Livermore tried to leave the order in 1981, just before she took her final vows, but Mother Teresa told her the devil was trying to destroy her vocation. Livermore was ordered to hit herself with a discipline (a knotted rope) and do more prayer and penance, wearing a chain around her waist.

"I'm not bagging Mother Teresa - I think she was very courageous - but I think the spirituality she was guided by was from the 1930s," Livermore says. "The paradox was that absolute obedience could lead you away from compassion. She thought suffering was a power for the good, that you could use humiliation as some sort of religious tool."

Livermore finally left in 1984 and followed her first calling, to become a doctor. She now works as a general practitioner in Gosford, NSW.

Her impetus to write Hope Endures came with Mother Teresa's beatification in 2003. She also lost all belief in God after the 2004 Asian Tsunami.

"I'm not a Pollyanna; I'm an ordinary person trying to do what I can to make life bearable for others."

THE BIG QUESTIONS

Biggest break Getting into medicine at the University of Queensland in 1985. I accidentally applied in the wrong stream as an undergraduate. All the other mature-age students had other degrees already.

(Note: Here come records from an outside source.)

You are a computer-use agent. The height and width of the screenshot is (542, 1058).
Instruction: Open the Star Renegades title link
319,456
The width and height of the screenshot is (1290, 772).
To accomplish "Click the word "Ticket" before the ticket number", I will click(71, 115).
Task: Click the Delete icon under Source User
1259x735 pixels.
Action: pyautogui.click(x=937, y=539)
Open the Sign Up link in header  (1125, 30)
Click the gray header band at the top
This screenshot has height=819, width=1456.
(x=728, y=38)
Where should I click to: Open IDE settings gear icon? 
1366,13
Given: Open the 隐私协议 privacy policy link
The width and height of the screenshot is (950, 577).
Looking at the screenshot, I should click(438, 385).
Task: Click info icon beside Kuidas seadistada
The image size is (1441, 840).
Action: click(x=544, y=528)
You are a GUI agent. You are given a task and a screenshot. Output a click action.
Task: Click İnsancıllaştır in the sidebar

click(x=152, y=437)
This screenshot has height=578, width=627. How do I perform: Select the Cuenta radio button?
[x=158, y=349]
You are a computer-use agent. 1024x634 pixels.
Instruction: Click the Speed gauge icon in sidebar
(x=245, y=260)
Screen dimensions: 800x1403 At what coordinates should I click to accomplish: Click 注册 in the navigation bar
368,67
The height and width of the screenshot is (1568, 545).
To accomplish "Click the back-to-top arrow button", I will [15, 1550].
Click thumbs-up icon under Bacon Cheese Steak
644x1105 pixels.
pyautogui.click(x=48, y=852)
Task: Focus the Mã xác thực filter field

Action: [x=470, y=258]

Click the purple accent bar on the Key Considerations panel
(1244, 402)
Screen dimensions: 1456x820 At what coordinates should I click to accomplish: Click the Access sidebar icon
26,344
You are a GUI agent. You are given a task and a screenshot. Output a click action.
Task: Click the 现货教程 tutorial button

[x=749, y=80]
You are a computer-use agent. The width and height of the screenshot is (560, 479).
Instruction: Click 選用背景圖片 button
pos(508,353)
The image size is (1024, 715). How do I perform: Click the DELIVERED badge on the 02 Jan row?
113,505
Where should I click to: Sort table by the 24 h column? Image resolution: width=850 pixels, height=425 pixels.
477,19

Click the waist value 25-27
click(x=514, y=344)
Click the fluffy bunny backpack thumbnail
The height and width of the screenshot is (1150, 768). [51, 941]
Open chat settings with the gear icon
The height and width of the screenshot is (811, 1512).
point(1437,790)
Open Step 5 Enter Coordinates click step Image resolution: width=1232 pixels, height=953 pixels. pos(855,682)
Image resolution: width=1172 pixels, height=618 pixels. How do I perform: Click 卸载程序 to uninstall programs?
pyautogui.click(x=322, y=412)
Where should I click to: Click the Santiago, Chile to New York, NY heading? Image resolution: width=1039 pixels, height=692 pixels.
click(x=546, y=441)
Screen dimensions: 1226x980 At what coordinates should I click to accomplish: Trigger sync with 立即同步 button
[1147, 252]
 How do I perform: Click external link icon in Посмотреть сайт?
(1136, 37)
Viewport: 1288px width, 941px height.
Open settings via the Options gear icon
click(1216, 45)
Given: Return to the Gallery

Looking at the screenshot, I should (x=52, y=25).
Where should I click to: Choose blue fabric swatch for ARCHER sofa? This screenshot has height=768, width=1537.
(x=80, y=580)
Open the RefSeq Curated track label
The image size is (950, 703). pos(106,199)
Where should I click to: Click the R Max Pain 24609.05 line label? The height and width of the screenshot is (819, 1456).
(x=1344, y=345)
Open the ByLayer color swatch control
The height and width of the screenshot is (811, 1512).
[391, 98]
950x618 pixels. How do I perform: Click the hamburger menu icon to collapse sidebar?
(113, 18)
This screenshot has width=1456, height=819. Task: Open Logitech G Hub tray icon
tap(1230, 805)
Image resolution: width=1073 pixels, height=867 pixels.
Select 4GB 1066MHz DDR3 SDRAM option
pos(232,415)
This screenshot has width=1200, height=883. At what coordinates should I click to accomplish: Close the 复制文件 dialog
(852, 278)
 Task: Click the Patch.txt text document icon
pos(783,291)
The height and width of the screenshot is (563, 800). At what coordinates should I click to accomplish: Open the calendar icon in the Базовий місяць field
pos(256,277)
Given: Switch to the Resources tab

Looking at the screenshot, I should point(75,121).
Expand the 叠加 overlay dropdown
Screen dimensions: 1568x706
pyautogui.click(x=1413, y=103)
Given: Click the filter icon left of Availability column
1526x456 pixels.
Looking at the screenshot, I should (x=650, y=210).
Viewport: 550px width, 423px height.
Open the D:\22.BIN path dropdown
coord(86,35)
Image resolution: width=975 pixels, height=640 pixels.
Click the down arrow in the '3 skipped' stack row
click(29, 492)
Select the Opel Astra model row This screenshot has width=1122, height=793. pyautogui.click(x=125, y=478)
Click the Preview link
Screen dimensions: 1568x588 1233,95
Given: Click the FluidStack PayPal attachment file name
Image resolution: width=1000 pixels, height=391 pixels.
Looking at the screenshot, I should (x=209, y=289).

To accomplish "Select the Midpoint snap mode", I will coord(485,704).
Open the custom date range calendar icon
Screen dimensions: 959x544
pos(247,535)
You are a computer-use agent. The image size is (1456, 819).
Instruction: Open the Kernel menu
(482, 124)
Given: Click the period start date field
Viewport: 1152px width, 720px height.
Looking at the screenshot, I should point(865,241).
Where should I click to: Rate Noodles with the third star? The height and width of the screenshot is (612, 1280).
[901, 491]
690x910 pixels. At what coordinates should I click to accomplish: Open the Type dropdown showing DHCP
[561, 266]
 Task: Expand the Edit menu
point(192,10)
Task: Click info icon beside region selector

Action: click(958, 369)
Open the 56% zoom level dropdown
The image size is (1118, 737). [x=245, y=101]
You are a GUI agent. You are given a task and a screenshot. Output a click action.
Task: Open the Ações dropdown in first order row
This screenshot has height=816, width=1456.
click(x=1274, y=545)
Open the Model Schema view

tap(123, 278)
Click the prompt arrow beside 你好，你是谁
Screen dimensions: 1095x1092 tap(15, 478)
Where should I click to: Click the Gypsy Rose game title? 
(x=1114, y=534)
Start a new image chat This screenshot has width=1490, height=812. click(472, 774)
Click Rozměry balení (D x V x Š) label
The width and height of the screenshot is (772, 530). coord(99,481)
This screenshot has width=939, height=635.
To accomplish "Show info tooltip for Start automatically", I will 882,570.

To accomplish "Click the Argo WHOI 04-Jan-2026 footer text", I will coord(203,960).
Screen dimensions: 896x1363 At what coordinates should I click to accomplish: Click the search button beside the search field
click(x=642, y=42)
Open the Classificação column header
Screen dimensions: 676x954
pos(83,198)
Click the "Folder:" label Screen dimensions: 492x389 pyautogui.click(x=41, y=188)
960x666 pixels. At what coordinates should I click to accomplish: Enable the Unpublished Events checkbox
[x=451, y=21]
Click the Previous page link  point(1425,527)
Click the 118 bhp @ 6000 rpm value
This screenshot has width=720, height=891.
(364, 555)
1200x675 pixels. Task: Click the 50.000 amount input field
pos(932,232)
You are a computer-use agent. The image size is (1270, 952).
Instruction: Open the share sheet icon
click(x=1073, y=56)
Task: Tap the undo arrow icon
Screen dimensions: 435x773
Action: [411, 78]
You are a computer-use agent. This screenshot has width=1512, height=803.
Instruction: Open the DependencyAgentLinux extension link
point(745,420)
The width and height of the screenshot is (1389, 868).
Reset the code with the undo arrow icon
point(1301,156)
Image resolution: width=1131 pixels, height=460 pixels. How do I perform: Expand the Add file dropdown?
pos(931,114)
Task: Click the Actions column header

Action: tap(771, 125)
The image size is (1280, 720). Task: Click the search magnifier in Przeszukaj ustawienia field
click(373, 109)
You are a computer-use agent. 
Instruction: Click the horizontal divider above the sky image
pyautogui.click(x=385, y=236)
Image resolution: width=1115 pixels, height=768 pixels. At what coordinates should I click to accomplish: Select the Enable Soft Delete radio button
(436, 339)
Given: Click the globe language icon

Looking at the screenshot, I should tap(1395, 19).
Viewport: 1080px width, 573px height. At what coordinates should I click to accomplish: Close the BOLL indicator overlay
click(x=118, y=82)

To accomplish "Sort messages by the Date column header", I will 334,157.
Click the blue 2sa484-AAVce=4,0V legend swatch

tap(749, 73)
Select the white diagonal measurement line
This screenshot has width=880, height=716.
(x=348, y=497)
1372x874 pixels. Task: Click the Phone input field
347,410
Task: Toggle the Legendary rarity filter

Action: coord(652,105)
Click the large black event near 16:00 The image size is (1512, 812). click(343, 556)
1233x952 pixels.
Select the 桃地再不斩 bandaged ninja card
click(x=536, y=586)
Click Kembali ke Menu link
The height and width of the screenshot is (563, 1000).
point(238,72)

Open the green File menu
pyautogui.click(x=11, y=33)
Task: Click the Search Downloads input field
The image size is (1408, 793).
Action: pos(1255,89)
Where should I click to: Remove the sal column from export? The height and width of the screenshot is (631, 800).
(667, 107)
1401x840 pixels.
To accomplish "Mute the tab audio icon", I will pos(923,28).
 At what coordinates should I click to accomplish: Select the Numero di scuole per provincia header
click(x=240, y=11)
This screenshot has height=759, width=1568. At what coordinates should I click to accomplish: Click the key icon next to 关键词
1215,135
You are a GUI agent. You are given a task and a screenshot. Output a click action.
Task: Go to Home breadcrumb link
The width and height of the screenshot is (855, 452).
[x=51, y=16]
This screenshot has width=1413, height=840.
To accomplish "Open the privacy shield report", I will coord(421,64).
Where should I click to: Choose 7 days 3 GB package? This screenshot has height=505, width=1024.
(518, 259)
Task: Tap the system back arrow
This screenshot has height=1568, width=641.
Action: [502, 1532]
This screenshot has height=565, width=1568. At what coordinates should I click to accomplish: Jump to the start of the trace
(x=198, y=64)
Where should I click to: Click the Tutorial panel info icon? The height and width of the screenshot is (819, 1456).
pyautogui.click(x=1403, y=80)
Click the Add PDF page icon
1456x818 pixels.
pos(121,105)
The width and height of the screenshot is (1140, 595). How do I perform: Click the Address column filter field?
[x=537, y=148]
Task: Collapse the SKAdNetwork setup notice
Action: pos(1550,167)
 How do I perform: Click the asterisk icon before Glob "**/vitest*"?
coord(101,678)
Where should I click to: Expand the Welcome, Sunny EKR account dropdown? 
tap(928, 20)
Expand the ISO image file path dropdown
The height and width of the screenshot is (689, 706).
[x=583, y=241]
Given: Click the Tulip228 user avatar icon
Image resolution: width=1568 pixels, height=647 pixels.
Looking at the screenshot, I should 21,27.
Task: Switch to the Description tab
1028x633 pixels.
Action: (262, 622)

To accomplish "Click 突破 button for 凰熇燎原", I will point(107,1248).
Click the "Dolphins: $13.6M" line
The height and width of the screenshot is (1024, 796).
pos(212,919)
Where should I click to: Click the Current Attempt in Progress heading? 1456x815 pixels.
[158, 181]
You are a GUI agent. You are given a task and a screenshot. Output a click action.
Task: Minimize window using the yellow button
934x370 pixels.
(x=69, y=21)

Biggest achievement Graduating in medicine. I hadn't studied in 13 years, and had no intellectual input during that time.

Biggest regret Not having children or a lifelong partner.

Best investment My medical degree. It opens up so much opportunity - you can work almost anywhere - and it is a very satisfying job.

Worst investment When I went to Timor, I sold my house [in Katherine, NT]. I was going to put the money in a term deposit but a financial planner convinced me to put it in a managed fund. While I was away it lost about $15,000 - I was living on a $200 a month allowance [as an aid doctor].

Attitude to money It's a valuable tool, it can help you do things, open horizons, give you opportunities. As long as the tool is not in charge.

Personal philosophy To your own self be true and you won't betray anyone.

Hope Endures, by Collette Livermore (Random House), $34.95.


My Comment:

I have many thoughts about the article but I found particularly interesting this comment, “Her impetus to write Hope Endures came with Mother Teresa's beatification in 2003.” Interesting enough, Mother Teresa's beatification in 2003 forced me to write my book. I hoped Rome would just ignore her cause; I never thought Rome could be that stupid. I hope she sent her book to the Congregation for the Causes of Saints.

The very next sentence in the paragraph is why Livermore needs our prayers, “She also lost all belief in God after the 2004 Asian Tsunami.” That is what happens when you’re about social work but not the work of God. That is what happens when you don’t believe in a sovereign God. That is what happens when you do believe that people are naturally good—and not naturally evil. And, that is what happens when you have bad formation and bad spiritual direction.